> EXERCISE DESCRIPTION
From the listing below, reproduce word for word the part that opens with the line containing "Image resolution: width=1317, height=2576." and closes with the line containing "欧标A1.1-在科隆 / 疑问词wie viele, wie alt, wie hoch"; reproduce nothing else.

> LISTED ENTRIES
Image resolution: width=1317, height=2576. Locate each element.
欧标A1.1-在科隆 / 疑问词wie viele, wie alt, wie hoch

...

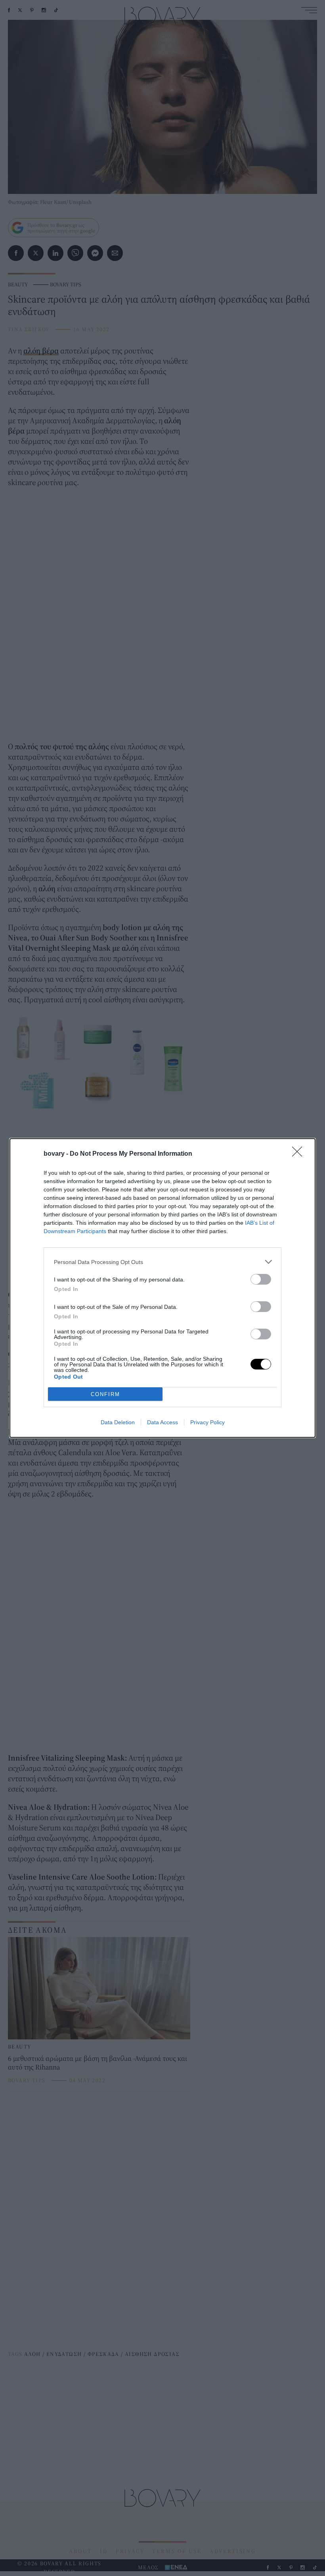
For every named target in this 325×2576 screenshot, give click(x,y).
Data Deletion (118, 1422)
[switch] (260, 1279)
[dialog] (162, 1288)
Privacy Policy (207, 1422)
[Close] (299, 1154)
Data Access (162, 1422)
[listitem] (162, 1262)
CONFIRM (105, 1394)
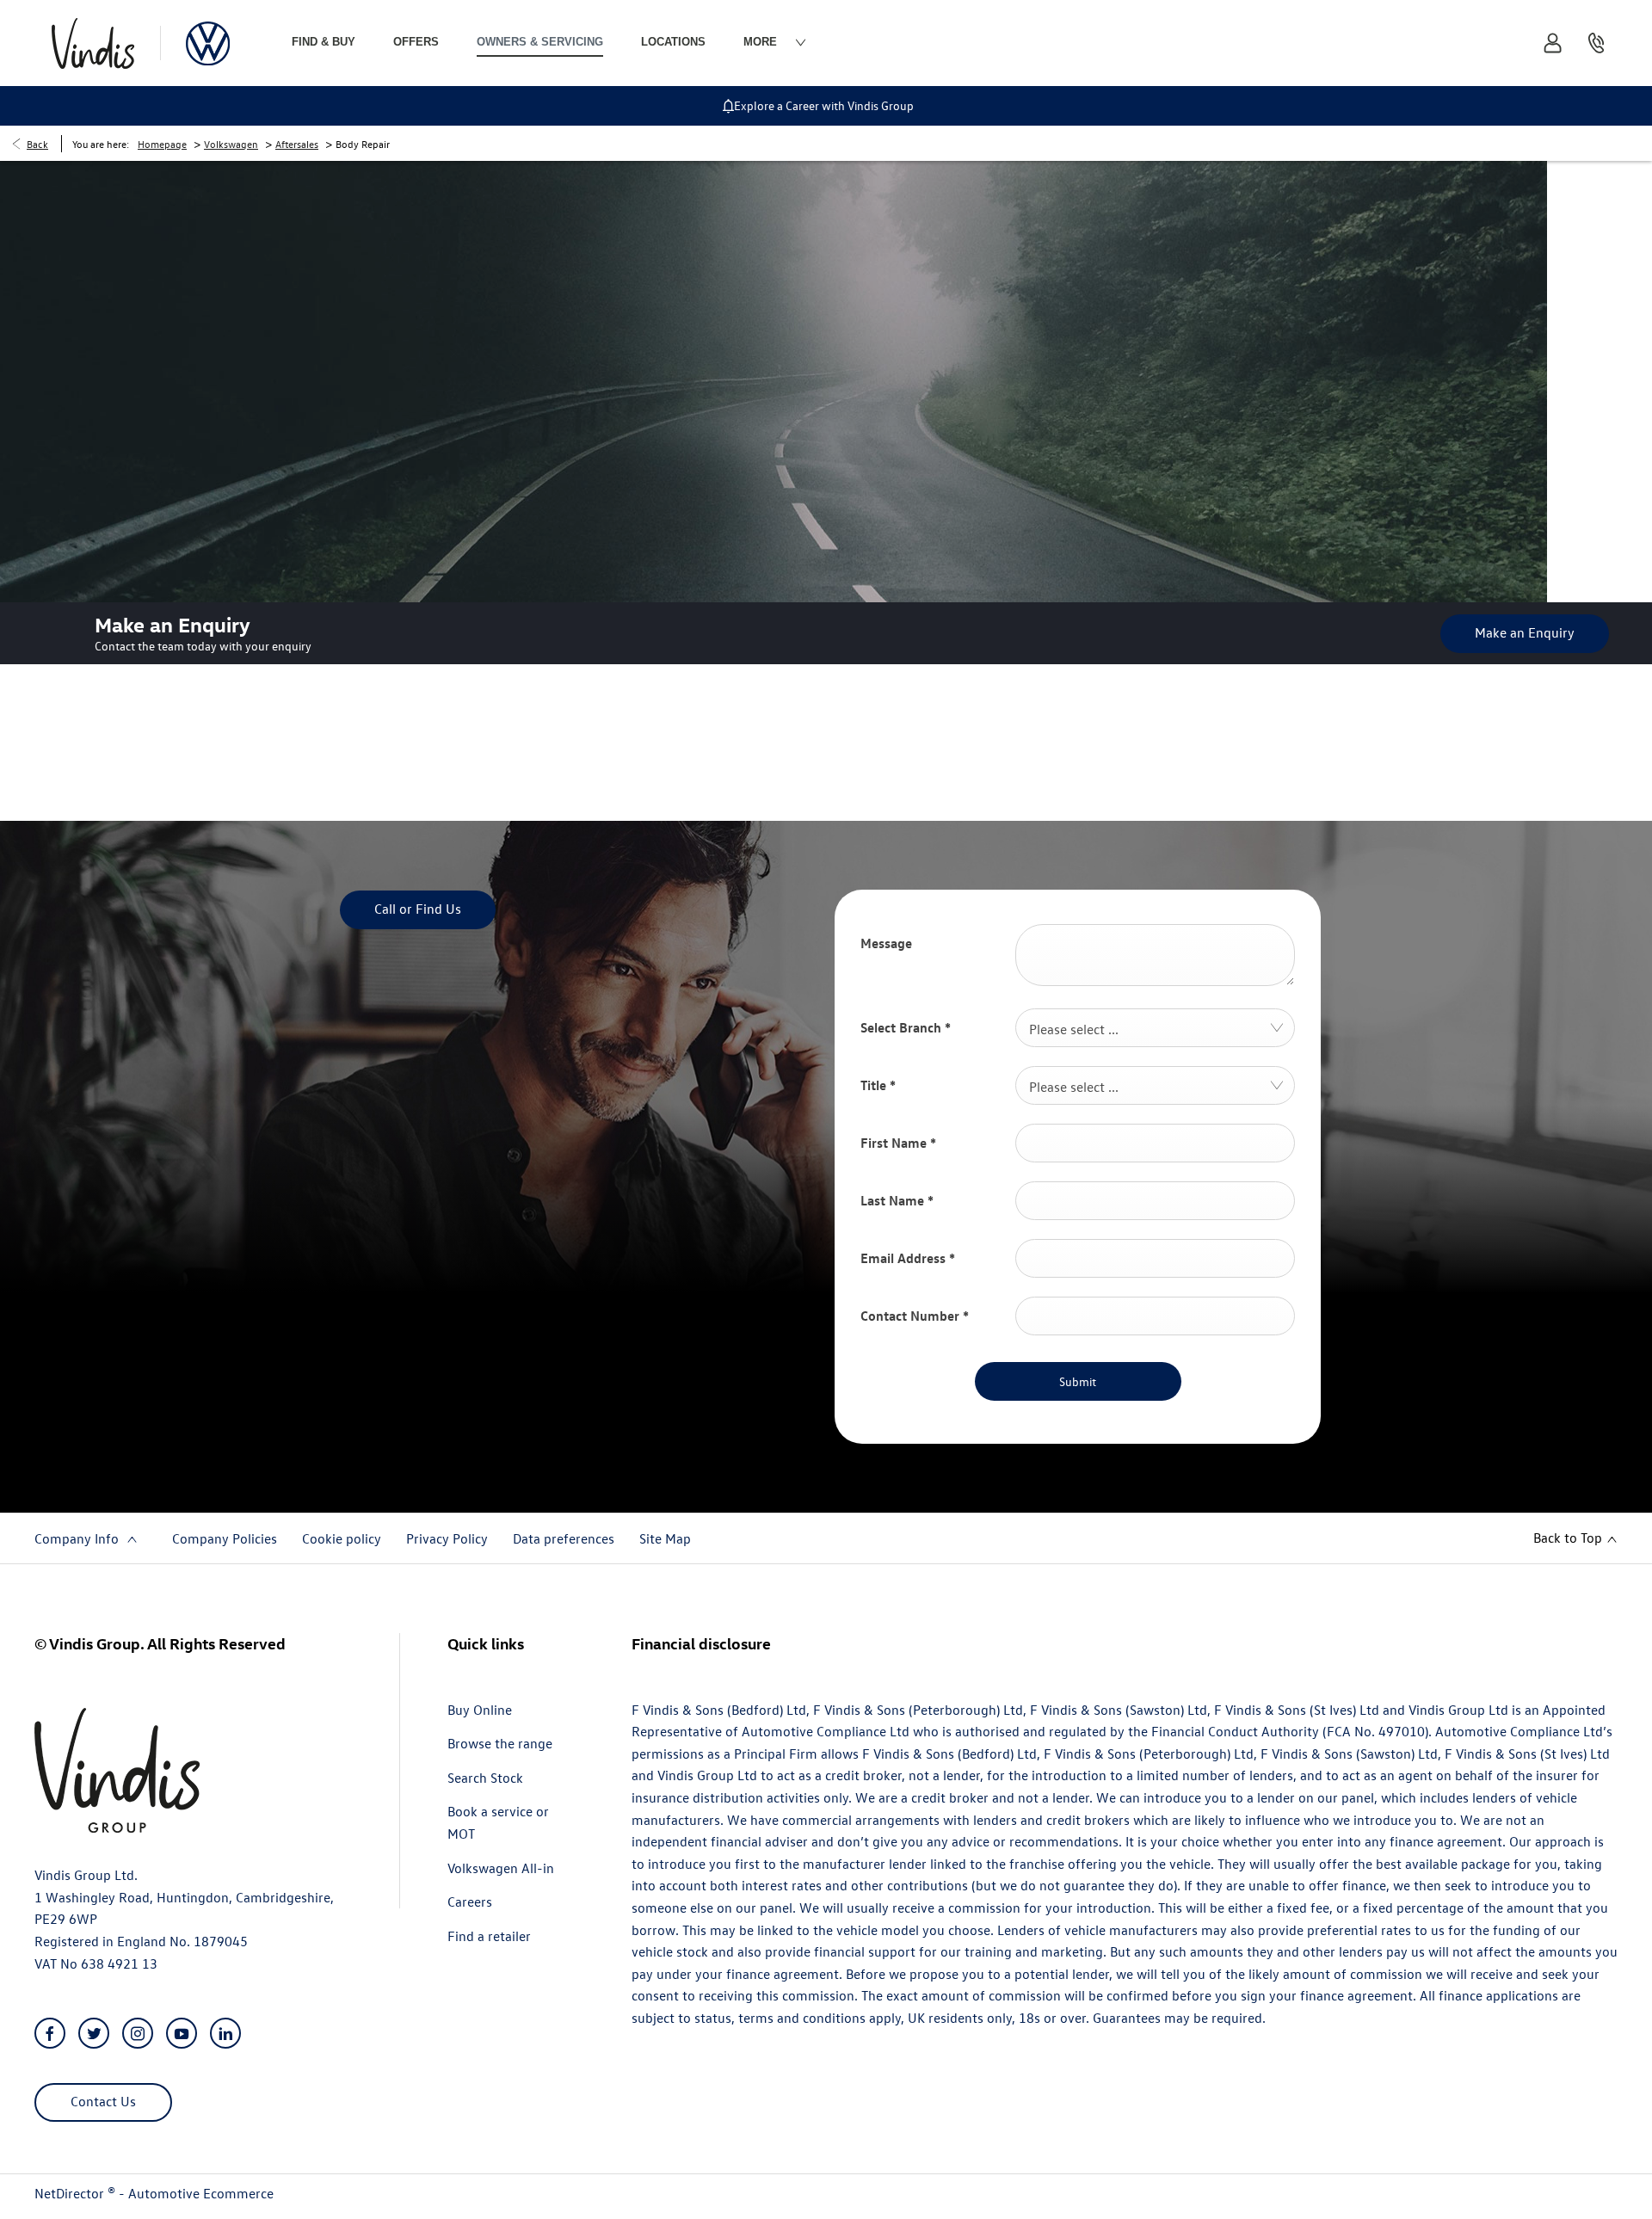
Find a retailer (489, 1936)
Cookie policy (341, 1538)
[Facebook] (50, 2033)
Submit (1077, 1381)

> REPLY
Image resolution: width=1317, height=2576. Locate each element.
欧标A1.1-在科隆 / 疑问词wie viele, wie alt, wie hoch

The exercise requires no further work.